Work to be completed -> Return every item below verbatim, with no changes to wording, numbers, or punctuation.

Listed entries ->

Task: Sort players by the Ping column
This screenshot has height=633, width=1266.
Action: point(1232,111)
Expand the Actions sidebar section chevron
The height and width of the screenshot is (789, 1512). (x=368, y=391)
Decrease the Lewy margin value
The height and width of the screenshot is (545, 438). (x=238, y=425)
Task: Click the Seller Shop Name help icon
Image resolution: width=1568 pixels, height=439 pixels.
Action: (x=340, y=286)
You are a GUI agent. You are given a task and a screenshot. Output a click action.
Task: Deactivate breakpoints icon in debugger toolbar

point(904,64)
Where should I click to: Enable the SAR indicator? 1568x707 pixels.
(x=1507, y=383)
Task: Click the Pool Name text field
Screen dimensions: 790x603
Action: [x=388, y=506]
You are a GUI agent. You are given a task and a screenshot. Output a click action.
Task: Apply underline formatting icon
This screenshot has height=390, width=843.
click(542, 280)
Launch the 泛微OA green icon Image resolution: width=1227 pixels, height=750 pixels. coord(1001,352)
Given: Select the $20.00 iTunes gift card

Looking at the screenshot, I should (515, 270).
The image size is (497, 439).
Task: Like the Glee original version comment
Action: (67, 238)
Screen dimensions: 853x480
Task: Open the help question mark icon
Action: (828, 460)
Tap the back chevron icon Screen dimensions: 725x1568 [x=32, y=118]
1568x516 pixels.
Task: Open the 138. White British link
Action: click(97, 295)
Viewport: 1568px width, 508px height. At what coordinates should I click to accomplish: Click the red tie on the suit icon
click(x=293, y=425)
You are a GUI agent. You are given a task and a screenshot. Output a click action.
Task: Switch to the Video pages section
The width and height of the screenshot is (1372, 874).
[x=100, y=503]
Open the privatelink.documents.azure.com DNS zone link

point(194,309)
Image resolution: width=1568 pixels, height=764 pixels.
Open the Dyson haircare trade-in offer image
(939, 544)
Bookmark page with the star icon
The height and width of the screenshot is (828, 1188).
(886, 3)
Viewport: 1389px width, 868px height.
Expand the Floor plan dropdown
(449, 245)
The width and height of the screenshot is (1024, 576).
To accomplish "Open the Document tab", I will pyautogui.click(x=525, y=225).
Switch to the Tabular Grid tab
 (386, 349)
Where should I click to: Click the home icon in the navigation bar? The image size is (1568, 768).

Answer to this problem ->
Task: Sort players by the Ping column
This screenshot has height=633, width=1266.
Action: point(1232,111)
Expand the Actions sidebar section chevron
The height and width of the screenshot is (789, 1512). (x=368, y=391)
Decrease the Lewy margin value
The height and width of the screenshot is (545, 438). (x=238, y=425)
Task: Click the Seller Shop Name help icon
Image resolution: width=1568 pixels, height=439 pixels.
Action: (x=340, y=286)
You are a GUI agent. You are given a task and a screenshot. Output a click action.
Task: Deactivate breakpoints icon in debugger toolbar

point(904,64)
Where should I click to: Enable the SAR indicator? 1568x707 pixels.
(x=1507, y=383)
Task: Click the Pool Name text field
Screen dimensions: 790x603
Action: [x=388, y=506]
You are a GUI agent. You are given a task and a screenshot. Output a click action.
Task: Apply underline formatting icon
This screenshot has height=390, width=843.
click(542, 280)
Launch the 泛微OA green icon Image resolution: width=1227 pixels, height=750 pixels. coord(1001,352)
Given: Select the $20.00 iTunes gift card

Looking at the screenshot, I should (515, 270).
The image size is (497, 439).
Task: Like the Glee original version comment
Action: (67, 238)
Screen dimensions: 853x480
Task: Open the help question mark icon
Action: (828, 460)
Tap the back chevron icon Screen dimensions: 725x1568 [x=32, y=118]
1568x516 pixels.
Task: Open the 138. White British link
Action: click(97, 295)
Viewport: 1568px width, 508px height. At what coordinates should I click to accomplish: Click the red tie on the suit icon
click(x=293, y=425)
You are a GUI agent. You are given a task and a screenshot. Output a click action.
Task: Switch to the Video pages section
The width and height of the screenshot is (1372, 874).
[x=100, y=503]
Open the privatelink.documents.azure.com DNS zone link

point(194,309)
Image resolution: width=1568 pixels, height=764 pixels.
Open the Dyson haircare trade-in offer image
(939, 544)
Bookmark page with the star icon
The height and width of the screenshot is (828, 1188).
(886, 3)
Viewport: 1389px width, 868px height.
Expand the Floor plan dropdown
(449, 245)
The width and height of the screenshot is (1024, 576).
To accomplish "Open the Document tab", I will pyautogui.click(x=525, y=225).
Switch to the Tabular Grid tab
 (386, 349)
Where should I click to: Click the home icon in the navigation bar? The image size is (1568, 768).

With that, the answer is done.